> [RECORDED DATA]:
------------

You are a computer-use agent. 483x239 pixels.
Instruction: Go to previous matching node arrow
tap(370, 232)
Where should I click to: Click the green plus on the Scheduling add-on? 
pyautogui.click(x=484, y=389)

------------

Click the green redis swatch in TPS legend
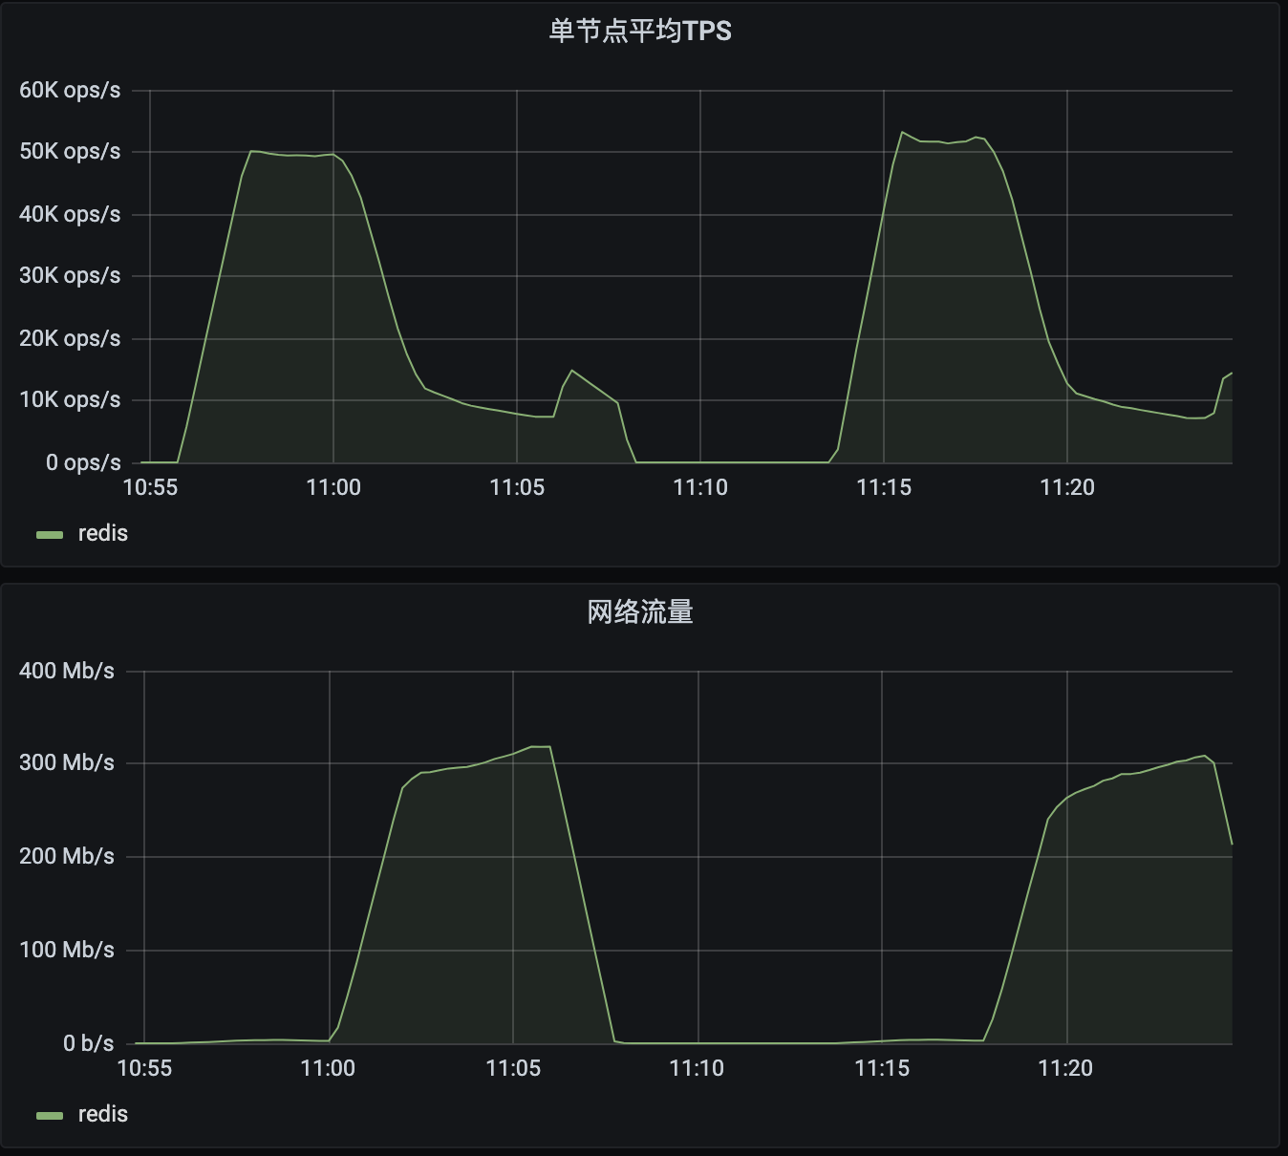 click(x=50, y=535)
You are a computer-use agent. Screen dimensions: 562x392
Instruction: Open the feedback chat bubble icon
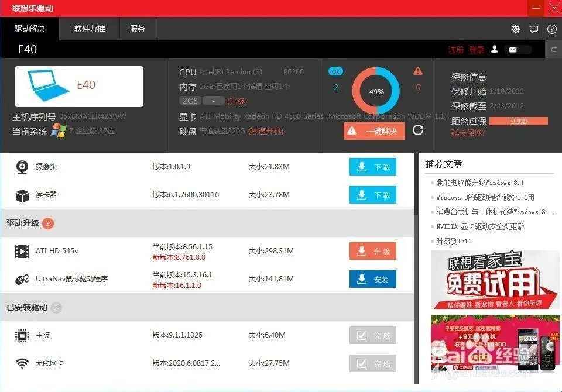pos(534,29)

------------

> [WHAT YOU ARE ASKED TO DO]: Please report every line in the entries above that holds the string "computer".

> [RESPONSE TO THE EXERCISE]:
You are a computer-use agent. 483x239 pixels.
You are a computer-use agent. Screen dimensions: 562x392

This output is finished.